China Cage-Free Working Group introduced to expand cage-free market

Multi-stakeholder group meets to exchange information, make plans for future
calendar icon 23 August 2022
clock icon 3 minute read

Cage-free commitments, conferences and farm standards are significant achievements in China. They promote certified cage-free eggs in the market and enhance welfare practices on layer farms. However, due to limited engagement between different stakeholders, some work may be repeated, information may not be transparent and supply may not align with the demand.

FAI Farms, Integrated Quality Consultancy (IQC) and China Animal Health and Food Safety Alliance (CAFA) initiated the ‘Cage-free working group’ (hereafter ‘working group’) to unite these forces in order to jointly expand the cage-free market in China. On the production end, equipment companies, pharmaceutical businesses, academics, producers and retailers are invited to discuss potential expansion of farms and streamlining the supply chain for cage-free eggs. On the consumption end, certification bodies, NGOs, consulting firms and restaurants are mobilized to collectively propose strategies to raise consumer awareness and add value to higher welfare eggs. Resources will also be shared among the members to better understand all activities taking place.

The working group is set up as a private WeChat group with more than 20 members. This includes representatives from relevant NGOs, research institutions, consulting firms, pharmaceutical companies, cage-free egg brands, retailers and restaurants. Monthly meetings, online and offline, are arranged to facilitate communication and build relationships between the members.

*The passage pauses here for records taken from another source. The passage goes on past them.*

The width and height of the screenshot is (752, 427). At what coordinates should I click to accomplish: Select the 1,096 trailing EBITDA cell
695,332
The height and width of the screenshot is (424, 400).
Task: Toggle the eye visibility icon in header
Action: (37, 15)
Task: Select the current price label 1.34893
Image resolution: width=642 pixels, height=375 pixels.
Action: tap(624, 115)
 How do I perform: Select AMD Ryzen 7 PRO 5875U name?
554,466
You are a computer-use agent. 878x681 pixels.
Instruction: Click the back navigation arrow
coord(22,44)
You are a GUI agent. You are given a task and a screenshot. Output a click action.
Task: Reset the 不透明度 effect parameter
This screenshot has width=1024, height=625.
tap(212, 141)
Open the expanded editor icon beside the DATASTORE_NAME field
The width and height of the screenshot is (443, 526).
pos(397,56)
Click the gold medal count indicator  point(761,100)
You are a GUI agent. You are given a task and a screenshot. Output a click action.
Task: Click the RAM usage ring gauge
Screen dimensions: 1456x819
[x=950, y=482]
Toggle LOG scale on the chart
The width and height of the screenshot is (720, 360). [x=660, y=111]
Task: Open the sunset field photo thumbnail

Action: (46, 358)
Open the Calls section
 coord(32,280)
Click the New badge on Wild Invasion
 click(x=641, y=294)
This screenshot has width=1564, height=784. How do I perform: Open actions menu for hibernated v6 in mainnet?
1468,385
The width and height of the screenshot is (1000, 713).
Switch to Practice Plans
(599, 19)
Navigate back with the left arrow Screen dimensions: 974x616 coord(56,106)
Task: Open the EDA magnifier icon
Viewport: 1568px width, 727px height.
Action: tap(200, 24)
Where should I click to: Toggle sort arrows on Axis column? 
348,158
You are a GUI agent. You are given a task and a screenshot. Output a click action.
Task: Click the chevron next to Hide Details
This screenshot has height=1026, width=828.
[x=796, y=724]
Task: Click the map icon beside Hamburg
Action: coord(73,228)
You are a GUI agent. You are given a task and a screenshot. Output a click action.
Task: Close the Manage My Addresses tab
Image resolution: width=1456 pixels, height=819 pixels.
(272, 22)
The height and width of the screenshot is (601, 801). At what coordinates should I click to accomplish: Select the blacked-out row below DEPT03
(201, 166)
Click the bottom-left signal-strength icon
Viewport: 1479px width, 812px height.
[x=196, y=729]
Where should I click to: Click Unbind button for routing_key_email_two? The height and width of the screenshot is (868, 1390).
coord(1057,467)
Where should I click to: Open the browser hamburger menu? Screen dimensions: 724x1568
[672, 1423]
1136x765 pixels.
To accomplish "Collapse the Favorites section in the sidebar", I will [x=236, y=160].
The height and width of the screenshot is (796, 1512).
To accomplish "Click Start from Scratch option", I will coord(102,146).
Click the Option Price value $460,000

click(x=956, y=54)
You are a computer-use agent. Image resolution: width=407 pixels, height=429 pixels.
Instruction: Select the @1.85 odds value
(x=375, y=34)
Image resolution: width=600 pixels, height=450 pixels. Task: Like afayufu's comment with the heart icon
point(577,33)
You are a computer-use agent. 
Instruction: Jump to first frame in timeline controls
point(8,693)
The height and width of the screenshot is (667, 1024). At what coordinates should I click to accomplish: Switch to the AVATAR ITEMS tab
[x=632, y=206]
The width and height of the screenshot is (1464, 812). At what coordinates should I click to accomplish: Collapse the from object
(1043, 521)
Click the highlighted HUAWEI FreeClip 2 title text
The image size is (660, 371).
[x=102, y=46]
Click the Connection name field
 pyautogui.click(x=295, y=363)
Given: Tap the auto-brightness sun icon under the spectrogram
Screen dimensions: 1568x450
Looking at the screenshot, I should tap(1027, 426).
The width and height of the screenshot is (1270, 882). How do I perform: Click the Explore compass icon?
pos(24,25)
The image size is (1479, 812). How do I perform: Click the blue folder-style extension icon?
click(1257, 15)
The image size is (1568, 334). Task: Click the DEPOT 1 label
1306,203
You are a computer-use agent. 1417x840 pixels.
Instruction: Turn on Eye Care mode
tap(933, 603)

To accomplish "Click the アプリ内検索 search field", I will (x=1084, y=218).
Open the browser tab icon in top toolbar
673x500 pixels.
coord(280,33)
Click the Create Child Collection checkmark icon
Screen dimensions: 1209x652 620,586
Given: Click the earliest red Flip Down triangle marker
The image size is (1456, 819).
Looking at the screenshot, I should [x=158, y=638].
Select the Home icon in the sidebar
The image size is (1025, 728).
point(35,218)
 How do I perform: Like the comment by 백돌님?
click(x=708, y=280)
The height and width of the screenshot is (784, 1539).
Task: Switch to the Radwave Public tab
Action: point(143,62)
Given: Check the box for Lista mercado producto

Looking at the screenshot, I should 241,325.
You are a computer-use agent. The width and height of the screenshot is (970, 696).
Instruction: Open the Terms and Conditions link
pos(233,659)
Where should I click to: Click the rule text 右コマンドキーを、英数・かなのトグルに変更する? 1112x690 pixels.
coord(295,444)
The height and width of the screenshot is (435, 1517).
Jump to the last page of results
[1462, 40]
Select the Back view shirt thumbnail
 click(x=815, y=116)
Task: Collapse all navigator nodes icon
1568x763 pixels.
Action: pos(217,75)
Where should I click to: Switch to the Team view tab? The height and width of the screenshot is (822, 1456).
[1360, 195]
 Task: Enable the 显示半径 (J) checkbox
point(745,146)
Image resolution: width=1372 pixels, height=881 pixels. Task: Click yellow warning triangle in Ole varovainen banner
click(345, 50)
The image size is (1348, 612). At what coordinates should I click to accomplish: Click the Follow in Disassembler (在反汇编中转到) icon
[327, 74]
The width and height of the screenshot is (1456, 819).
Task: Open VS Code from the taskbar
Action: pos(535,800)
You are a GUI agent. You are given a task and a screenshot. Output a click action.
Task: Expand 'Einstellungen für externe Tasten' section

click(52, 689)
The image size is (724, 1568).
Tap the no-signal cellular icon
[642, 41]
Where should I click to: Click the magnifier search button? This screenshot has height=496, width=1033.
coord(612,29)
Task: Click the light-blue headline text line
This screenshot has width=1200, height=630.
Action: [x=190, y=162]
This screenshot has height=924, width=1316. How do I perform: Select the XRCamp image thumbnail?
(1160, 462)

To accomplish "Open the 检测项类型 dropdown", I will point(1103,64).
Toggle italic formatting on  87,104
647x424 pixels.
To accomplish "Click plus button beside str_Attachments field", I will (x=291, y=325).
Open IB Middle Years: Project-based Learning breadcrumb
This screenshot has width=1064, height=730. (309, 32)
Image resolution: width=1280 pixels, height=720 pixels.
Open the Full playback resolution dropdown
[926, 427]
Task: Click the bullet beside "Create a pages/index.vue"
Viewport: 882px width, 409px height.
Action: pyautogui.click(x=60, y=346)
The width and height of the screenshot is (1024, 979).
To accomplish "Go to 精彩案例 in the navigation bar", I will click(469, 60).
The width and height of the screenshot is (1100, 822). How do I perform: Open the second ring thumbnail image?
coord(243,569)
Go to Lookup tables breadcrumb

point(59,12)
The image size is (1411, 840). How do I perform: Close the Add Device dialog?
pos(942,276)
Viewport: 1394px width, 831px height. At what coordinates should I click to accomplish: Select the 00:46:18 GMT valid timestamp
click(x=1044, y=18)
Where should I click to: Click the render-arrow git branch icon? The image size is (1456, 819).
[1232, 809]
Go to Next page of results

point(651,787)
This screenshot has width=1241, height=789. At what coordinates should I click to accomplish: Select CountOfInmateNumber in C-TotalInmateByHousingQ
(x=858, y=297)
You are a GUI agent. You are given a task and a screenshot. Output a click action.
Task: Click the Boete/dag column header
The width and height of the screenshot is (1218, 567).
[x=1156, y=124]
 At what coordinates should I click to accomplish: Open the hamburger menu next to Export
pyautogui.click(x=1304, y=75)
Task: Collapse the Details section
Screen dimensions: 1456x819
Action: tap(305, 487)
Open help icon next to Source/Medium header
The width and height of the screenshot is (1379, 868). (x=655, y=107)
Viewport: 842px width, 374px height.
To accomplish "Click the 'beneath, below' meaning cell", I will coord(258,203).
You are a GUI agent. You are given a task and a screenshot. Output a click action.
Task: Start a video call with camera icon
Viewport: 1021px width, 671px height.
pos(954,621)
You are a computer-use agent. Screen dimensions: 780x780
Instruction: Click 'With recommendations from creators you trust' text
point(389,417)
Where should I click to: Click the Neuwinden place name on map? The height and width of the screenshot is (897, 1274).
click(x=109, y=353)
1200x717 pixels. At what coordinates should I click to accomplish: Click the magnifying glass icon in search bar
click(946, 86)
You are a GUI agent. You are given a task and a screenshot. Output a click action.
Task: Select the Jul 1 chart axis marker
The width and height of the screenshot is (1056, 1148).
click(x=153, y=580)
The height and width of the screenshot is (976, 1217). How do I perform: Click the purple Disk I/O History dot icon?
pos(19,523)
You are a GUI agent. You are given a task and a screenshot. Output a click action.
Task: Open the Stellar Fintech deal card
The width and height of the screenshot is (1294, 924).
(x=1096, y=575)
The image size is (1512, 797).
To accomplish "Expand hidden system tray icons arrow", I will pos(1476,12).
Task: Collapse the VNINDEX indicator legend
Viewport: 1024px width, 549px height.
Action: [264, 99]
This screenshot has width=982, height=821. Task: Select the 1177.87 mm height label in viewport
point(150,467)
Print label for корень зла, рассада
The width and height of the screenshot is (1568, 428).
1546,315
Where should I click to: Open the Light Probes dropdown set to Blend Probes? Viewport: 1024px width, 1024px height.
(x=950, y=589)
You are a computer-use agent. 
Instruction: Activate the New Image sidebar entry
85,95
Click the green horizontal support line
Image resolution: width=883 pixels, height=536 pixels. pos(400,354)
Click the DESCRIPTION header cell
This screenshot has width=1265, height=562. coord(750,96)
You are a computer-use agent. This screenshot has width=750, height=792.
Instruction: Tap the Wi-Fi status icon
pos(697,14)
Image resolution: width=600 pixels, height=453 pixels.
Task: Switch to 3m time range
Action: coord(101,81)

An industry white paper will also be drafted with information provided by the members (to be released later this year). This report will provide an overview of the cage-free industry in China, highlighting development trends in the past, present and future.

The first online meeting took place on August 3rd and included three insightful presentations followed by a discussion where members expressed their excitement and expectations for this working group. The presentations summarized cage-free farm policies and development abroad, which was then compared and contrasted to the situation in China. Many cage-free farm systems and animal welfare standards were referenced. Nevertheless, implementing them requires stronger supply chains and consumers that recognize the value of animal welfare. This may be particularly difficult in China where food labels can be ambiguous and complicated. Translated terms of ‘cage-free’ and ‘animal welfare’ are also less familiar to the Chinese public, resulting in potentially more confusion and little trust. Therefore, public education and effective communication would be other critical aspects for cage-free/high-welfare concepts to be acknowledged and appreciated.

After the presentations, members shared valuable perspectives, plans and concerns regarding the cage-free egg market development in China. This discussion primarily revolved around the consumption end, where several members addressed the need to elevate and convey the value of cage-free and high welfare eggs for consumers. Proposed solutions include adding a welfare-specific shelf in supermarkets or ranking cage-free producers. As more cage-free egg farms are being certified by the Humane Farm Animal Care (HFAC) international animal welfare standard, members also hoped that this working group can help increase awareness, credibility and value of such certification among consumers. Bridging ‘cage-free’ and ‘animal welfare’ with other more popular qualities in China, such as ‘safe-to-be-eaten-raw’ or ‘free-range’, were also suggested to reach a wider range and larger number of consumers.

The second meeting is scheduled as an in-person meeting in September. This will bring members closer together and stimulate further plans to be enacted.